Thursday, March 22, 2012 | 2:01 a.m.
The initial strikes on and invasion of Afghanistan had clear objectives. We had just endured the 9/11 tragic devastation and were targeting the home base of the Taliban political and terrorist refuge, and the al Qaida brain trust who perpetrated the 9/11 attacks. Initial American objectives were achieved. The Taliban was driven from power. Al Qaida and its leaders were driven from Afghanistan. We witnessed satisfying results, including a return of human rights which had been brutally repressed under Taliban rule. These were welcome accomplishments and results.
But after these initial successes, something went astray. American planners took their eye off the ball in Afghanistan, the invasion of Iraq being a major distraction, and in the blink of an eye, a major Taliban resurgence ensued.

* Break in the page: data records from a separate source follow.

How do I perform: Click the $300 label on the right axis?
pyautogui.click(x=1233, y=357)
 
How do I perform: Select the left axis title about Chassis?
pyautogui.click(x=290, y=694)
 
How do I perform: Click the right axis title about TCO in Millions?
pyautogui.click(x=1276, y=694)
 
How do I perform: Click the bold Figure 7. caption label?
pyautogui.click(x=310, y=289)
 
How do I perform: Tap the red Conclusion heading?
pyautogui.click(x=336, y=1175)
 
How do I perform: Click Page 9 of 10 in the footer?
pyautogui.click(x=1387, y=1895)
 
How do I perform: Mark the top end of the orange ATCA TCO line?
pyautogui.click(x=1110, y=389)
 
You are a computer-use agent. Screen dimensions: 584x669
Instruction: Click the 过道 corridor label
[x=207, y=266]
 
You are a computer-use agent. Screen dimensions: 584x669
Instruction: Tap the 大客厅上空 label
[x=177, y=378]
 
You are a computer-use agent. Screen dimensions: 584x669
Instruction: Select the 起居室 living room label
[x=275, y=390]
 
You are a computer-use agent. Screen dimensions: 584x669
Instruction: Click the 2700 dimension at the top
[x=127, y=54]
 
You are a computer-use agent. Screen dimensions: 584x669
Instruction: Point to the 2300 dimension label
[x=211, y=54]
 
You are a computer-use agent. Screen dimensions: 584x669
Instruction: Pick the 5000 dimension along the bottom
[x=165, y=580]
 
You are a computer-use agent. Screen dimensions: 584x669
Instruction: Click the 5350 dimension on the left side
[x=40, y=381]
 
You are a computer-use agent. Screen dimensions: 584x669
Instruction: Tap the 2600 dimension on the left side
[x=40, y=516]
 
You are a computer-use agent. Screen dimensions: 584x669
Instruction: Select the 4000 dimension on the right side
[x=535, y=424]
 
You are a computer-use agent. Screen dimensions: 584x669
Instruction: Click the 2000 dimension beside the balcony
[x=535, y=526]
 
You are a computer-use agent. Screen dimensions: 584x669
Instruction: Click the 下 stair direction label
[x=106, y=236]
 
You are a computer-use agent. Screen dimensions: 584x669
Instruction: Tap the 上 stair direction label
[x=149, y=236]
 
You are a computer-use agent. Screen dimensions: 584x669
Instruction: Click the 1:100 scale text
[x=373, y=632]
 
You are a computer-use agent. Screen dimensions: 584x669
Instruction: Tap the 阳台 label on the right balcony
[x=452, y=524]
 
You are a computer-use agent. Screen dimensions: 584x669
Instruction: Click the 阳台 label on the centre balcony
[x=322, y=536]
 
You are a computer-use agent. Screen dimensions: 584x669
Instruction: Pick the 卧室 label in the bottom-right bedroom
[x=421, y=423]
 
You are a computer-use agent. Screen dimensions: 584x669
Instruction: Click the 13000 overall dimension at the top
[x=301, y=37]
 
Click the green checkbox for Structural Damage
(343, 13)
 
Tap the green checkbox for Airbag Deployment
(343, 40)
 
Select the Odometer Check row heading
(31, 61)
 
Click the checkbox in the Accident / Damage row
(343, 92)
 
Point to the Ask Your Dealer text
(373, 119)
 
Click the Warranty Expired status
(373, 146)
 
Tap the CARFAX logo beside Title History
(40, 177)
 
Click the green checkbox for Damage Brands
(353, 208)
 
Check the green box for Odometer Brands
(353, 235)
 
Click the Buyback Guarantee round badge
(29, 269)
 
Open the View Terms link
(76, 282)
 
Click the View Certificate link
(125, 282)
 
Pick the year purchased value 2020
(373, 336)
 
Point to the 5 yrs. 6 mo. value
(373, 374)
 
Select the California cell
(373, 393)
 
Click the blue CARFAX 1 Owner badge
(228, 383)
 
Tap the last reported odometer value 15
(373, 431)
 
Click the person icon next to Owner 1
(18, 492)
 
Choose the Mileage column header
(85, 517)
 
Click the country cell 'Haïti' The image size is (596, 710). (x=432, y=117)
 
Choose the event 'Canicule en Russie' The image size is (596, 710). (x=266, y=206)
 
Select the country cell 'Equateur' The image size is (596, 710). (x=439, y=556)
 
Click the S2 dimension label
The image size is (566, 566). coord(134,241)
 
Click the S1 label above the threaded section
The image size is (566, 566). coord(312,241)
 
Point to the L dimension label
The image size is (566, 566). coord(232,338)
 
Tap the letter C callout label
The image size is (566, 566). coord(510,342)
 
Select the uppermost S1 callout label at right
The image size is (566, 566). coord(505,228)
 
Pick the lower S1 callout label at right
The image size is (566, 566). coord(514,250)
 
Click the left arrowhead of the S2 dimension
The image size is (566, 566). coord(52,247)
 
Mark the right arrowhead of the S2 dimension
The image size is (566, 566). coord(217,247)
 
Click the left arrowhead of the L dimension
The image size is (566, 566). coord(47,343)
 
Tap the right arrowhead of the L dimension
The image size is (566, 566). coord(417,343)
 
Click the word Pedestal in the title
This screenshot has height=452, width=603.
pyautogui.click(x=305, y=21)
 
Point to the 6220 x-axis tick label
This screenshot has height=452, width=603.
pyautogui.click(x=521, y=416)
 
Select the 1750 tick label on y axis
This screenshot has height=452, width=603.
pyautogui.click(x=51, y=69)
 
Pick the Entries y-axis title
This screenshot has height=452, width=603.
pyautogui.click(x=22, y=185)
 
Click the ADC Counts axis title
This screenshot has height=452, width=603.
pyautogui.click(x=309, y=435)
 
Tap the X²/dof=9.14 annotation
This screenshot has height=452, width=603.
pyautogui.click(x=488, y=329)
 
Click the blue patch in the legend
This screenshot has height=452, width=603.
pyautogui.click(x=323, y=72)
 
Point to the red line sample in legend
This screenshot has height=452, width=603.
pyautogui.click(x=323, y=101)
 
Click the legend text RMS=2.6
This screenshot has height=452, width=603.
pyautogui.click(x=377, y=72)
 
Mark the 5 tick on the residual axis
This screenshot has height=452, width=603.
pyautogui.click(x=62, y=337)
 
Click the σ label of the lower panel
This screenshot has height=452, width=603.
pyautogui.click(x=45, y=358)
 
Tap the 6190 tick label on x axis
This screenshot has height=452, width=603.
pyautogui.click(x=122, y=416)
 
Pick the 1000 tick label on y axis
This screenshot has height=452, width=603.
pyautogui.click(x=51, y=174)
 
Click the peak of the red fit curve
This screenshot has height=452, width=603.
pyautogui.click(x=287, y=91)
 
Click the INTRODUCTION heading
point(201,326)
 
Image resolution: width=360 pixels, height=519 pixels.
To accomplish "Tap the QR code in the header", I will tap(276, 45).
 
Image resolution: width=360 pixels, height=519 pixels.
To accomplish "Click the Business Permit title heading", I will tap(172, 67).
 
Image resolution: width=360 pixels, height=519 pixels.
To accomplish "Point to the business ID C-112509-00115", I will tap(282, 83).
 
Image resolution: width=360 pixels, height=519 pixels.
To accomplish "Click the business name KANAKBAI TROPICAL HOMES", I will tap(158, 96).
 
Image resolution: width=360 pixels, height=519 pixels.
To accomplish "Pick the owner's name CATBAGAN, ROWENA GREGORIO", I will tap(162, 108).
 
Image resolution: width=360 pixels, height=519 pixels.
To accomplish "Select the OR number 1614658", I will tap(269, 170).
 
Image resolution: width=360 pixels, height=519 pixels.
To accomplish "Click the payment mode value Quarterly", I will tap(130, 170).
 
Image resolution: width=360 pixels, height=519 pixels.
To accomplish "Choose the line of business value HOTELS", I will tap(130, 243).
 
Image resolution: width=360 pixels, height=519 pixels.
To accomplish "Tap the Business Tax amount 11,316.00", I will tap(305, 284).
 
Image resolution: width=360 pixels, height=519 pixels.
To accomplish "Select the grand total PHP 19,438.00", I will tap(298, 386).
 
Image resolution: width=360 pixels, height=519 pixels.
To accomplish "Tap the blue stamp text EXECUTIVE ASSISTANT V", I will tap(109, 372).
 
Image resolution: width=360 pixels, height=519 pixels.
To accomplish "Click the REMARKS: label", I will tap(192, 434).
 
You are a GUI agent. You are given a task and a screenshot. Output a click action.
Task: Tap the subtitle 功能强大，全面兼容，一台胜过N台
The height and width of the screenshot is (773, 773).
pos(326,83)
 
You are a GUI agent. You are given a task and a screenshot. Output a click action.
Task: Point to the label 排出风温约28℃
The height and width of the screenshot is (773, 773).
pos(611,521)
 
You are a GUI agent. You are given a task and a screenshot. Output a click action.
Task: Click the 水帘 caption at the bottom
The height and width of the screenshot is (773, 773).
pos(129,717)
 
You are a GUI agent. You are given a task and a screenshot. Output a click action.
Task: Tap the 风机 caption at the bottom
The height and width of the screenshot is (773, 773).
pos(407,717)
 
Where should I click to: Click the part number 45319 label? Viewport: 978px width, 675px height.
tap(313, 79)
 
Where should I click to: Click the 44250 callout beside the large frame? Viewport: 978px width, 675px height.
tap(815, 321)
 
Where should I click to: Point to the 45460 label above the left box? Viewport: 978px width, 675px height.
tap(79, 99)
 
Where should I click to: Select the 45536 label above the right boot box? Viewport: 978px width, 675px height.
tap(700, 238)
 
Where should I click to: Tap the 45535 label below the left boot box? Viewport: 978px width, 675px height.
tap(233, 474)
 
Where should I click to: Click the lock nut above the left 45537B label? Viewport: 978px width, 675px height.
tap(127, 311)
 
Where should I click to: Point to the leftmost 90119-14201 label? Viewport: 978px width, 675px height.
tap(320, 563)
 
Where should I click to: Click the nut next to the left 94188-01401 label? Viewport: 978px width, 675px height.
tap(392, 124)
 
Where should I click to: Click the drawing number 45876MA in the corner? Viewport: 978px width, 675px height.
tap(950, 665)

After those initial victories, we might have gathered up our military assets and departed as victors. However, we did not. For one thing, Osama bin Laden was still alive. We now have another window of opportunity to leave. We should be more convinced than ever, particularly after the Quran burning episode accompanied by killings of innocent Americans, and the mass killings of innocent Afghan civilians.
Furthermore, the Taliban is an embedded political and cultural reality in Afghanistan that is generally devoid of institutional systems required for governing, and our future is not as bright in Afghanistan as our past achievements have been. Based on these perceptions, it is time for NATO forces to ramp down and return home. The marginal benefits of returning home now exceed those of remaining.